## Problem description
Stop at the line containing "1154x506 pixels.": every line of the listing from the first up to that one must be set down exactly.

## Entries supplied
┌──

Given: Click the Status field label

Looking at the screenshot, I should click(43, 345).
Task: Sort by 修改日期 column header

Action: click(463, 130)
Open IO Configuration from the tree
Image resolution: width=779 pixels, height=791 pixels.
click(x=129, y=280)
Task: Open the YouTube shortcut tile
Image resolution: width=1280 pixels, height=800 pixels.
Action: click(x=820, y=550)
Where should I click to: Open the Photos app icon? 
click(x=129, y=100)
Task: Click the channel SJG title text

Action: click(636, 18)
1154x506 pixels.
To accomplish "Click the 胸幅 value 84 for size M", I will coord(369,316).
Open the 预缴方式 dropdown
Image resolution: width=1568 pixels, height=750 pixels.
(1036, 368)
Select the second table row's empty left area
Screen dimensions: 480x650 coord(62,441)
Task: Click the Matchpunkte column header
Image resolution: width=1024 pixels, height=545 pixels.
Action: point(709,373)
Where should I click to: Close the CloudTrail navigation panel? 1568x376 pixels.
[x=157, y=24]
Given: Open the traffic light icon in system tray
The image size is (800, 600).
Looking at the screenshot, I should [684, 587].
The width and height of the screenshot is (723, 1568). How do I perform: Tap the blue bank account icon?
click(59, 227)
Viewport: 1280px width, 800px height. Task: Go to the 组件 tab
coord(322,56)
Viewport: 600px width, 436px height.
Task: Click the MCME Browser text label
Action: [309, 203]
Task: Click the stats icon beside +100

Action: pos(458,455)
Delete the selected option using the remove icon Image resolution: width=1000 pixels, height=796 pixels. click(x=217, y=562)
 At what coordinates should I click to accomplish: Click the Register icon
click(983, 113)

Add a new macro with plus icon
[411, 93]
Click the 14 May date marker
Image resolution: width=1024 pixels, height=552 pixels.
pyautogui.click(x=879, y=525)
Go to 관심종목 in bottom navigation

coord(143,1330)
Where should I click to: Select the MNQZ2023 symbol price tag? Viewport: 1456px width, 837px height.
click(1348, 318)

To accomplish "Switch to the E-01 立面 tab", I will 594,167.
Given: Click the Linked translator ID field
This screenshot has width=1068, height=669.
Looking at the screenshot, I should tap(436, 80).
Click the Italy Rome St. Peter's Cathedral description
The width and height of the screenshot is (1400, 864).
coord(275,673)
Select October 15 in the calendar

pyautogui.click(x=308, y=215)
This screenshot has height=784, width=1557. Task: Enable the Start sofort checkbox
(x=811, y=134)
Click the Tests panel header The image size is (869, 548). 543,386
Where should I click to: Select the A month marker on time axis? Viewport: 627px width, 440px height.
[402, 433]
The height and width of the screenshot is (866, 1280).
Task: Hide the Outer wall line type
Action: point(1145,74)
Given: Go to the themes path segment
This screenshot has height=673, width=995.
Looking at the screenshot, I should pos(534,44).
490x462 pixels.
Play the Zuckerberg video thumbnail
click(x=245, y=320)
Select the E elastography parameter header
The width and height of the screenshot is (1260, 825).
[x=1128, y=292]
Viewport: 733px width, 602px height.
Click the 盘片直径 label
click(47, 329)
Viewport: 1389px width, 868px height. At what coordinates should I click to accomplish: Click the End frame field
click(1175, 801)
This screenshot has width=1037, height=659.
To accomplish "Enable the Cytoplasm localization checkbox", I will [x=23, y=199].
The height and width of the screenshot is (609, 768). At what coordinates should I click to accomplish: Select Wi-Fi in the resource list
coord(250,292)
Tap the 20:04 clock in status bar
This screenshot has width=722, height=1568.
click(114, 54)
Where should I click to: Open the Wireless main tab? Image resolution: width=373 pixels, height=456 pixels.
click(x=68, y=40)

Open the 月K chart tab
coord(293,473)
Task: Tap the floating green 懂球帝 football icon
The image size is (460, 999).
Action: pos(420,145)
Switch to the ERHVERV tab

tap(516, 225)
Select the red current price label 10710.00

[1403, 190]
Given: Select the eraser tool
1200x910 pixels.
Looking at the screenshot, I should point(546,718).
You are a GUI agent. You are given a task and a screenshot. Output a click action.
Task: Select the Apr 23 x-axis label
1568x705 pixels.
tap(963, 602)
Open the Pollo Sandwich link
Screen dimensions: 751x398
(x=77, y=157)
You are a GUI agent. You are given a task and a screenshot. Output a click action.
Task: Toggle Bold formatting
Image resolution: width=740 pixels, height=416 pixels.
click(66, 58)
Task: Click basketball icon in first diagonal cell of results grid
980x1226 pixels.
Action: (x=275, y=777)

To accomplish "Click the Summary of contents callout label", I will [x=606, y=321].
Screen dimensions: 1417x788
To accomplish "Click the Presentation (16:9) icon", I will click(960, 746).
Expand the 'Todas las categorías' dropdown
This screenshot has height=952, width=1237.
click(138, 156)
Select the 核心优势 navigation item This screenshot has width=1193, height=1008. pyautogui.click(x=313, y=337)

└──

## Response to the exercise
Given: Click the Status field label

Looking at the screenshot, I should click(43, 345).
Task: Sort by 修改日期 column header

Action: click(463, 130)
Open IO Configuration from the tree
Image resolution: width=779 pixels, height=791 pixels.
click(x=129, y=280)
Task: Open the YouTube shortcut tile
Image resolution: width=1280 pixels, height=800 pixels.
Action: click(x=820, y=550)
Where should I click to: Open the Photos app icon? 
click(x=129, y=100)
Task: Click the channel SJG title text

Action: click(636, 18)
1154x506 pixels.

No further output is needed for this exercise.